Warning: overwriting the beginning of a file without upsetting anything is a delicate operation. It only works when the new lines require exactly as much space as the old ones did. Thus, if you add another process in between, the file will be corrupted.

string LHAup::getFileName()  
Return the name of the LHE file above.

PYTHIA 8 output to a Les Houches Event File version 1.0

The method setInit() should be called to store the pythia initialization information in the LHA object, and setEvent() to store event information. Furthermore, updateSigma() can be used at the end of the run to update cross-section information, cf. closeLHEF(true) above. An example how the generation, translation and writing methods should be ordered is found in main20.cc.

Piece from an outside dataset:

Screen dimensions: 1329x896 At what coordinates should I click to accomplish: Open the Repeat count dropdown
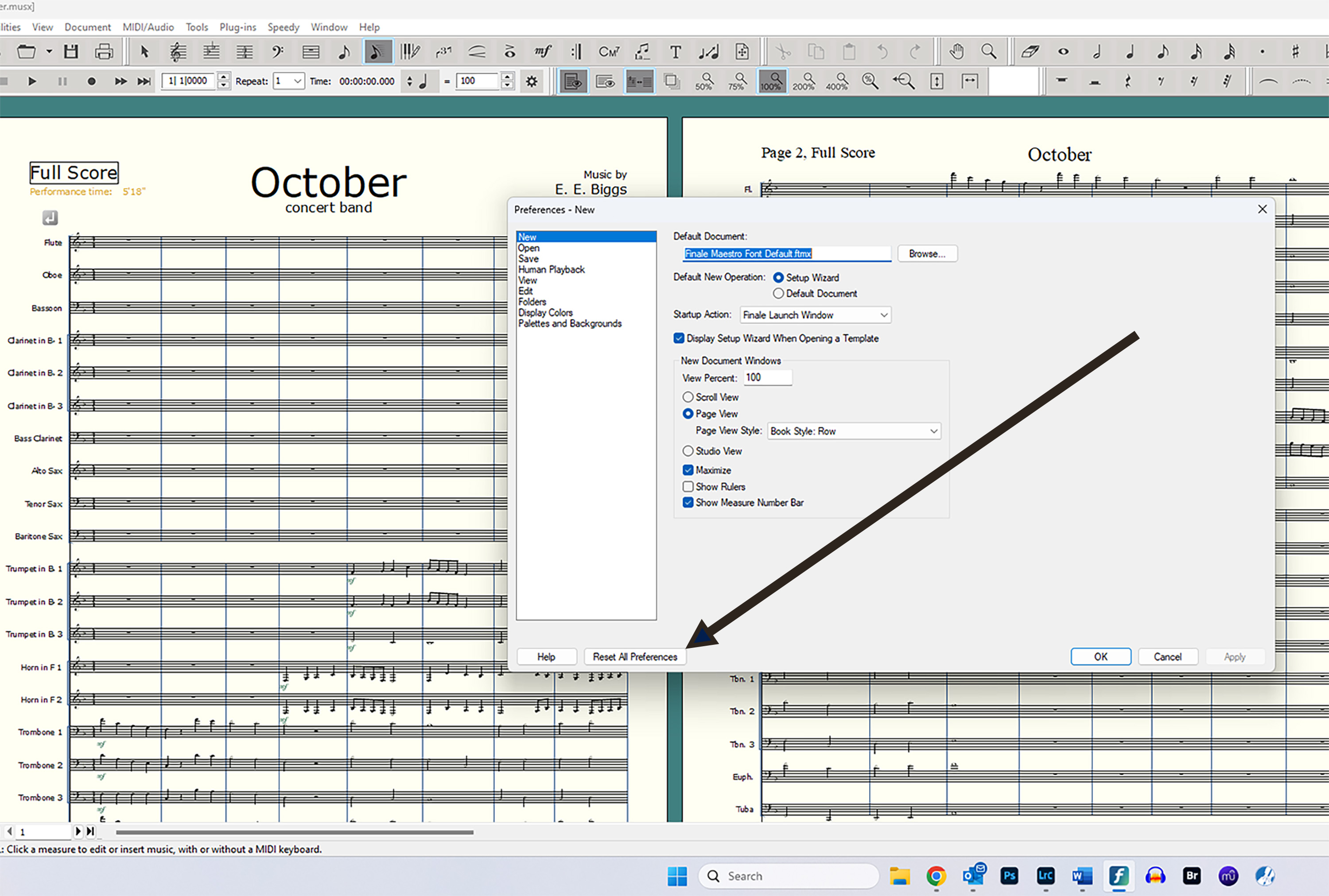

Currently there are some limitations, that could be overcome if necessary. Firstly, you may mix many processes in the same run, but the cross-section information stored in info only refers to the sum of them all, and therefore they are all classified as a common process 9999. Secondly, you should generate your events in the CM frame of the collision, since this is the assumed frame of stored Les Houches events, and no boosts have been implemented for the case that Pythia::process is not in this frame.

The LHEF standard is the agreed format to store the particles of a hard process, as input to generators, whereas output of final states is normally handled using the HepMC standard. It is possible to use LHEF also here, however. It requires that the above initialization is replaced by
LHAupFromPYTHIA8 myLHA(&pythia.event, &pythia.info);
i.e. that process is replaced by event. In addition, the PartonLevel:all = off command found in main20.cc obviously must be removed if one wants to obtain complete events.

PYTHIA 8 output to a Les Houches Event File version 3.0

To print a comprehensive LHE file, LHEF3FromPYTHIA8 is constructed with pointers to an Event object, as well as pointers to instances of Settings, Info and ParticleData, giving e.g. a constructor call
LHEF3FromPYTHIA8 myLHEF3(&pythia.event, &pythia.settings, &pythia.info, &pythia.particleData);

As a next step, you should open the output file by using the LHAupFromPYTHIA8 member function
openLHEF(string name)
where name is the output file name.

Then, the method setInit() should be called to store the initialization information (read from settings and info) and write the header and init blocks into the output file. Note that at this stage, the cross section printed in the init block is not sensible, as no integration has yet taken place. The init block can be updated at the end of the event generation (see below).

During event generation, you should use setEvent() to write the event information (as read from info and event) to the output file.

Finally, before leaving your main program, it is necessary to close the output file by using the LHAupFromPYTHIA8 member function
closeLHEF( bool doUpdate = false)
The boolean variable doUpdate is optional. If doUpdate is used, and if doUpdate = true, then the init block of the output file will be updated with the latest cross section information.

Currently there are some limitations, that could be overcome if necessary. Firstly, you may mix many processes in the same run, but the cross-section information stored in info only refers to the sum of them all, and therefore they are all classified as a common process 9999. Secondly, you should generate your events in the CM frame of the collision, since this is the assumed frame of stored Les Houches events, and no boosts have been implemented for the case that Pythia::process is not in this frame.